A reduction in vigour in PRD vines was observed in the two varieties studied. The lower vigour in PRD than in FI (fully irrigated) and DI (Deficit Irrigation) was observed by a decrease in the average individual shoot weight measured at winter pruning, the number of water shoots (developed on the old woody stem), the leaf layer number (LLN) and the total leaf area at harvest. The values observed in PRD were quite similar to those in non-irrigated, rainfed vines (NI). The differences of total leaf area observed between treatments were mainly due to differences in the lateral shoot leaf area. We concluded that PRD was more efficient in reducing vigour than DI, in spite of similar amount of water given to the two treatments. An increased investment in the root system was also observed in PRD vines. As a consequence of the low LLN, the NI and PRD vines showed at veraison a higher percentage of sun exposed clusters than the other irrigated treatments FI and DI. These results have a large impact on the quality of the production, because they enable a better exposure of the clusters. On the other hand, they also lead to a reduction in the costs of manpower for pruning. As in the previous section, this information has already been transferred to the viticulture community, who is willing to apply it.

Our investigations into the effects of irrigation and specifically of PRD on raspberry crops grown in Scotland have demonstrated that irrigation can be an valuable addition for optimal yields; we have shown this to be true even for outdoor raspberry crops in the Scottish climate.
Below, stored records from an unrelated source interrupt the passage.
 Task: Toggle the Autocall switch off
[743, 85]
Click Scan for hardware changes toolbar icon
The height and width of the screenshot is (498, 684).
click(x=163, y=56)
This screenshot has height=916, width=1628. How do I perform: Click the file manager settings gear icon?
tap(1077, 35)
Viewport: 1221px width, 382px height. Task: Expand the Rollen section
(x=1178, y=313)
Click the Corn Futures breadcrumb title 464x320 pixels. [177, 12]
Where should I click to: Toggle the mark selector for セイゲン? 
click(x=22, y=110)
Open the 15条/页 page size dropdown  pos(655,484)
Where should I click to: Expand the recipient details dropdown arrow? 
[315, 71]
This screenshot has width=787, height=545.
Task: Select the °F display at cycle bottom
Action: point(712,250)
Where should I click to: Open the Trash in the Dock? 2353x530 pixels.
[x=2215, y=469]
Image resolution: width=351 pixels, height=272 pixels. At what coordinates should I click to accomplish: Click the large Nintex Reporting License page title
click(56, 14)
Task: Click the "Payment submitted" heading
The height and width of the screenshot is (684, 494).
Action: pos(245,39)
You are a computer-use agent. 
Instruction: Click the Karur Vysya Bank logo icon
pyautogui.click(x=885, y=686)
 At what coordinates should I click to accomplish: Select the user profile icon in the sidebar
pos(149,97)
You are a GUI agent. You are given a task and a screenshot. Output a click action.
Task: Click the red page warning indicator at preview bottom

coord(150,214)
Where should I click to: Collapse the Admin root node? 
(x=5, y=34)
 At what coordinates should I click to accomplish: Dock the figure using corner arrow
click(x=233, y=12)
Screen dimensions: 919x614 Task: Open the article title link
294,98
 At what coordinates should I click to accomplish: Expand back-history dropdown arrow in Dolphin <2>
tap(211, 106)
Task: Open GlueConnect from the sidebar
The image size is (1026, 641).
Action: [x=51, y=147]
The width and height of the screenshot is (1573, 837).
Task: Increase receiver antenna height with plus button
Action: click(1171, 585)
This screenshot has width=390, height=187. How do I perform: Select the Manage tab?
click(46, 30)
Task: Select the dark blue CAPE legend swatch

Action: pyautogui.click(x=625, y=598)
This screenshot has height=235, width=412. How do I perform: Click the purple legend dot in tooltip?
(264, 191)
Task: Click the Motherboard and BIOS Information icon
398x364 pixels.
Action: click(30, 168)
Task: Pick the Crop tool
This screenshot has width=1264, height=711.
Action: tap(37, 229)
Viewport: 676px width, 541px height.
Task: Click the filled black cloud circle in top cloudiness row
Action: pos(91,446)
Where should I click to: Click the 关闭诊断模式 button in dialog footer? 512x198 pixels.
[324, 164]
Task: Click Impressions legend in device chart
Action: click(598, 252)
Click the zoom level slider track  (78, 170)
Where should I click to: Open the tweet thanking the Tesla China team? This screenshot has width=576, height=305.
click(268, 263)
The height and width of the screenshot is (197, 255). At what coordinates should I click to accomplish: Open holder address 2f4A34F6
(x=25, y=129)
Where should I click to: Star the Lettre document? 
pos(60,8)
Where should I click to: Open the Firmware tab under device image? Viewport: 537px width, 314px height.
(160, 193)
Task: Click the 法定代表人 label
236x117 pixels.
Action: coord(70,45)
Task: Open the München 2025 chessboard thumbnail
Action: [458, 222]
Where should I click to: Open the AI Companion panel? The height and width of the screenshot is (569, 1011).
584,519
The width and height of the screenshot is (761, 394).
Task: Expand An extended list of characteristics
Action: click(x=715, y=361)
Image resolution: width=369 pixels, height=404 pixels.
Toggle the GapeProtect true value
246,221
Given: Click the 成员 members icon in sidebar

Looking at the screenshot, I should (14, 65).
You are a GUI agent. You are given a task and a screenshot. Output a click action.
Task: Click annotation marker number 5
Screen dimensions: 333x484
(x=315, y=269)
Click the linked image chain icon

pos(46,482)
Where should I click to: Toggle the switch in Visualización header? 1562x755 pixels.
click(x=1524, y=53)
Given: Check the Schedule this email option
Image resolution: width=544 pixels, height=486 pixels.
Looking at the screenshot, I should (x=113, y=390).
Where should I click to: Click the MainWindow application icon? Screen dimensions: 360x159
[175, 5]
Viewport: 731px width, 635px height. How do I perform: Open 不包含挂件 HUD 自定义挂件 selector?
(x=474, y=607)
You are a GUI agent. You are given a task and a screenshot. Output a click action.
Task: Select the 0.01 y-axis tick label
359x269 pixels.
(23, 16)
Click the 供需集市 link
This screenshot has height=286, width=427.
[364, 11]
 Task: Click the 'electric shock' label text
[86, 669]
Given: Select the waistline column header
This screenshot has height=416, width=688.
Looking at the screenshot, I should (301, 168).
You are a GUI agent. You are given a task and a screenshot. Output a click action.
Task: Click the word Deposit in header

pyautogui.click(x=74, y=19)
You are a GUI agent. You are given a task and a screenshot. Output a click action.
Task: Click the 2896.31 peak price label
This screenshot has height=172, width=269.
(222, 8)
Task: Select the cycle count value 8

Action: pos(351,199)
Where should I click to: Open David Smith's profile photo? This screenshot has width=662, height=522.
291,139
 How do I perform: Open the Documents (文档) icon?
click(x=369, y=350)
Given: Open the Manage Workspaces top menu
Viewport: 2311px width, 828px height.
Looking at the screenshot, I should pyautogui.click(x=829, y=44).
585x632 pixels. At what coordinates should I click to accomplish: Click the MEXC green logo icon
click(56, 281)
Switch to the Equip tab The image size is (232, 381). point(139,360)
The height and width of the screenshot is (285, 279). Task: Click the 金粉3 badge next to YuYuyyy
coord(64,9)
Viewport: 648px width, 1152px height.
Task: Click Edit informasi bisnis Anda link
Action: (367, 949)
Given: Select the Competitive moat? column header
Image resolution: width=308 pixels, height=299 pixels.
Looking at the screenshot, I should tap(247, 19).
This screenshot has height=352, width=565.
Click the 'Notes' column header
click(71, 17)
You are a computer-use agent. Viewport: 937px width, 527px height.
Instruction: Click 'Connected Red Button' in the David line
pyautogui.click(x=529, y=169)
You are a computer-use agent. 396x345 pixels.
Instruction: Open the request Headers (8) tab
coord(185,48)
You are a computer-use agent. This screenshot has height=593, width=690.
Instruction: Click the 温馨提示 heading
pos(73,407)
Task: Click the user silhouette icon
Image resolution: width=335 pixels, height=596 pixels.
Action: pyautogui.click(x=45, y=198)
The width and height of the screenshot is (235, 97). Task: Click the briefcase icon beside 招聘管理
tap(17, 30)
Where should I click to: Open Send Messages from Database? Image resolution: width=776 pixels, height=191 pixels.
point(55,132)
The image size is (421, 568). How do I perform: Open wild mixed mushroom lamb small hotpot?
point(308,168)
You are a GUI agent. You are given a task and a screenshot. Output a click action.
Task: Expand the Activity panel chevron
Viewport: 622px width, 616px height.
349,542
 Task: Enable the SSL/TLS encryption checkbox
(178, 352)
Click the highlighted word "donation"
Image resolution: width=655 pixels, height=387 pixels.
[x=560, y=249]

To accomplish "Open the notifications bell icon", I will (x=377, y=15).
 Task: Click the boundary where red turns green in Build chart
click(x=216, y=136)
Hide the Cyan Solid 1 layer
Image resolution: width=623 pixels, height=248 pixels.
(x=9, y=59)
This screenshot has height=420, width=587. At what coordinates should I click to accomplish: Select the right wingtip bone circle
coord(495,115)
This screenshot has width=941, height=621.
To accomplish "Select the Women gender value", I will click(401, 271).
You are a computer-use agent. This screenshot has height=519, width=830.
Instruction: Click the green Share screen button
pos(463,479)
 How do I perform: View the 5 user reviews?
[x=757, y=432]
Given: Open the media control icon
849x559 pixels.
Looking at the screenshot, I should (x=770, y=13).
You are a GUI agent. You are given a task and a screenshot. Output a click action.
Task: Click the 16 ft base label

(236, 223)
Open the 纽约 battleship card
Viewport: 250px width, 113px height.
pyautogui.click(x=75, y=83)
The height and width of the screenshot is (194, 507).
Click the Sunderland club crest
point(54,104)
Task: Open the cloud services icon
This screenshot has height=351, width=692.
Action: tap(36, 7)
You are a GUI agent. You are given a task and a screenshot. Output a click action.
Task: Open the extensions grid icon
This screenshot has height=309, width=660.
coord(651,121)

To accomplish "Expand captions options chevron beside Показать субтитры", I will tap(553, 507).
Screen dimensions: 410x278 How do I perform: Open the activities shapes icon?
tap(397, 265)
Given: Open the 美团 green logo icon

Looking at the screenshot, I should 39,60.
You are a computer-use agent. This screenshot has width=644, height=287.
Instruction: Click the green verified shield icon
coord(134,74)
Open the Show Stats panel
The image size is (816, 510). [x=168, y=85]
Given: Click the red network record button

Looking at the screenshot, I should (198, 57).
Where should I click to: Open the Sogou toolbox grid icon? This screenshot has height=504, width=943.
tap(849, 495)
Where crops are grown under protection, the irrigation becomes essential. We have demonstrated in both protected cropping and glasshouse situations that PRD can lead to substantial savings in water used without any penalty in terms of yield or quality of the berries produced. This result is potentially very important to the protected raspberry industry, a growing proportion of the total UK and European raspberry crop. Indeed it implies that PRD can be used for a given yield enhancement with less water than can be obtained with conventional irrigation systems. This could be a factor in improved profitability of raspberry growers, especially those that have limited water supplies. The numbers of growers with limited water supplies are increasing with changes in water legislation and as summers become drier with climate change. There are no protectable components from this result. Indeed, it has been widely publicised to growers both nationally and internationally through publication in Grower magazine and through presentation at the Rubus and Ribes congress. Other results have been accepted for publication in an international refereed horticultural Journal. There is evidence of considerable grower and government interest in the technique, with further detailed experimental tests of the technique, including further testing and development for the raspberry crop, to be conducted under a new UK DEFRA-funded project (Partial rootzone drying: delivering water saving and sustained high quality yield into horticulture).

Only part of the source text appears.